Koreless: I had this bank of pictures in the studio, like a picture of a gorilla on a tightrope and he’s just standing and he’s super calm. A picture of these two tigers, a boy with face paint. A sort of ceremony that was unbelievably beautiful looking. They were just pictures from Reddit, but there’s something really beautiful about them all. All of those images accidentally look like masterpieces. The only way I can ever write music is usually as a joke at the beginning. Like, putting together two really stupid ideas, and then I can’t help myself but make everything feel really melancholy and epic. Like “Shellshock”, it’s a funny joke, I can’t explain why it’s a joke, but it's a really silly song.

“When I’m working on pop music now I’m still thinking about it in quite a sculptural, dubsteppy way, in terms of space” – Koreless


Koreless: I went to Glasgow university to study Naval Architecture, because that’s what my careers adviser said would be a cleverer thing to do than music production. And in Glasgow I met some of the most important people in my life, the Numbers crew and the dubstep scene up there, or the waning end of dubstep. I went from Bangor to this place where we were going to clubs every night, and I couldn’t imagine anything in life more important than what was happening. I think that’s probably an age thing, but it was like a Grand Theft Auto map where it’s all grayed out and you have your ‘Ah shit, here we go again’ moment and unlock the town. That was Glasgow. 

I think there’s a very specific thing in the water there, like a kind of Glasgow funk. Subtlety isn’t a thing there in the music and the way that people play, it’s a very direct and clean, stripped-back, mainlining way of DJing. Stuff that was happening on the waning end of dubstep was really important for me as well, in the way that sound became sculptural. When I’m working on pop music now I’m still thinking about it in quite a sculptural, dubsteppy way, in terms of space.
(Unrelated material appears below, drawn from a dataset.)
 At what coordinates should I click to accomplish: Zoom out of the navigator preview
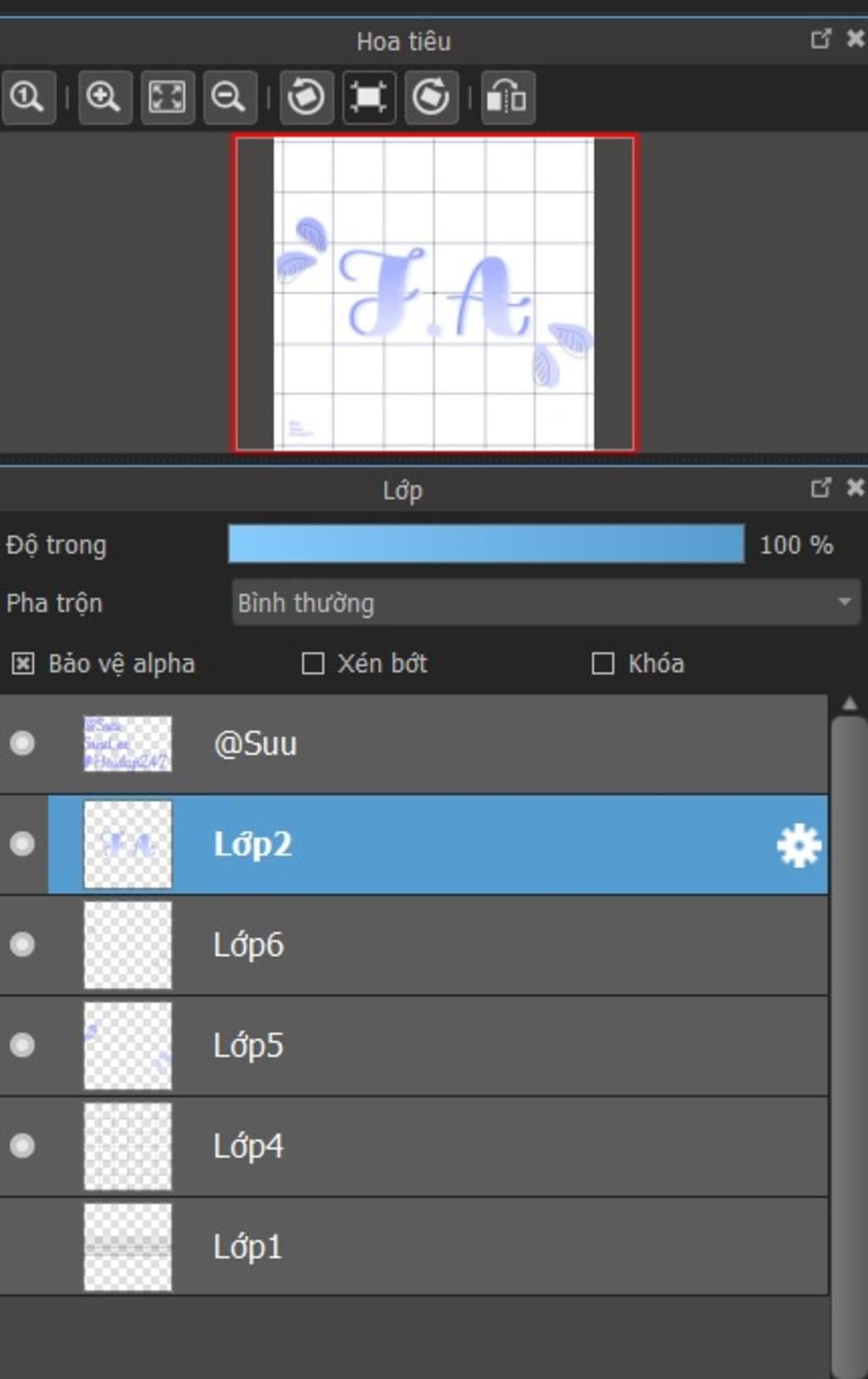tap(229, 97)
Koreless: I’ve learned so much from her. Her way of approaching sound and working with people is really interesting. She’s very good at a lot of stuff. She has the most amazing sound memory, where she can remember a sound that happened for like three seconds, four months ago, and is hidden on a hard drive somewhere, and she goes, ‘What about that little sound that sounded like this?’ And I'm like, ‘What...?’ 
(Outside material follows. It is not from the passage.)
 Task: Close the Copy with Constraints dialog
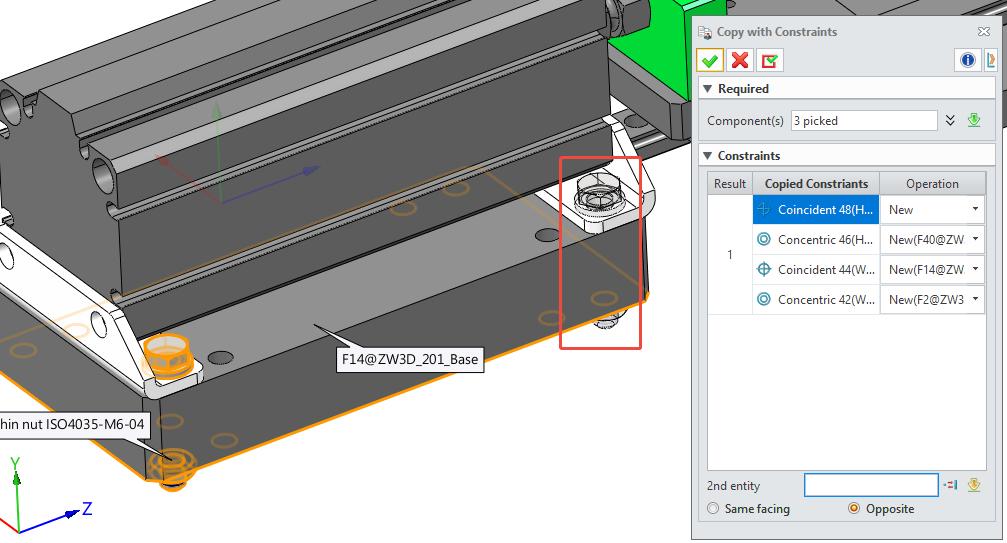pyautogui.click(x=983, y=32)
She’s directed one of my videos – basically it’s me sitting on top of a Lamborghini, fishing. I texted her being like, ‘Do you just want to make this?’ And she was like, ‘Yeah fuck it, I’ll do it!’ She sent me this picture, a meme of a dude sitting on top of a Lamborghini. And she went, ‘This is you, and this is your album’. Her idea was that it’d look like a Greek myth. It was a really ridiculous thing that would probably never have happened without her.